We met with the nurse first and she reviewed the medical history form I had filled out. It was tedious. She read over my list of pregnancies and said that we had been through a lot. I said, "Yeah, I guess" and looked out the window. I felt quite remote, like we were just pretending to be infertile in order to come back and rob the place later (Ask Me About FOLLISTIM LUPRON Name-Brand Drugs Rock-Bottom Pricing.) She repeated my answers to each line with an upwards inflection and I said "Yep" to indicate that I had not been dishonest when I filled that form out two weeks ago.

What? Gall bladder surgery in 1997? Did I say that? Well, that was a fucking lie, sorry.

Eventually, mercifully, we were released to the RE and he cut right to the bone of the matter.

"You are in a unique situation," he started. "Unique, but not rare."

Steve and I quirked an eyebrow apiece (two eyebrows in total) and let it pass.

"You have three options."

Steve leaned forward; I leaned back.

"One: Keep trying on your own. There is no technology we can insert into the process that will increase your odds of a healthy pregnancy.

Two: Try IVF with PGD. IVF is (blah blah.) PGD is (yeah yeah.) The problem is that your odds of success are worse than they should be. For reasons as yet unknown, balanced translocation carriers not only produce unbalanced rearrangements they also produce a disproportionately high number of embryos with other genetic anomalies. A couple in your age range has about a 50% success rate with IVF. For you I would halve that. Say 1 in 4.

Three: Donor sperm."

■ **DATASET CONTENT**:
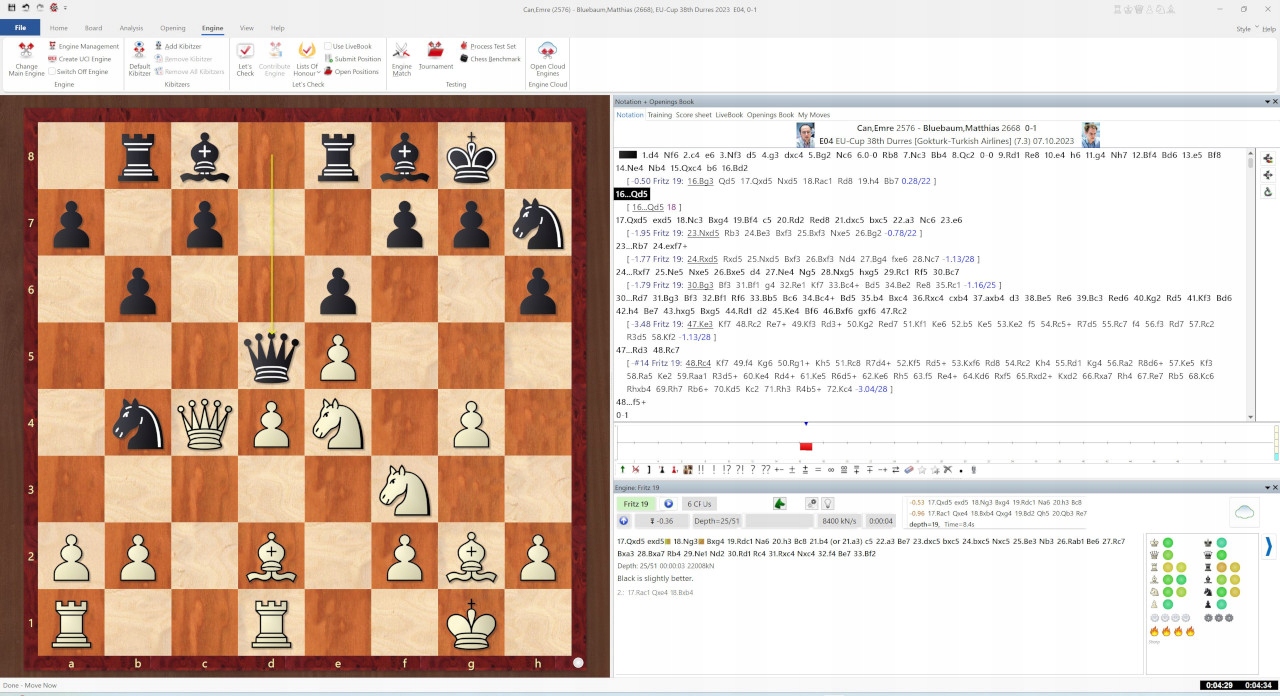
Task: Open the Style dropdown
Action: (x=1248, y=28)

■ **TASK ITEM**: Copy out the fertility clinic passage verbatim, everything from "Eventually, mercifully, we" down to "let it pass.".

■ **EXERCISE SOLUTION**:
Eventually, mercifully, we were released to the RE and he cut right to the bone of the matter.

"You are in a unique situation," he started. "Unique, but not rare."

Steve and I quirked an eyebrow apiece (two eyebrows in total) and let it pass.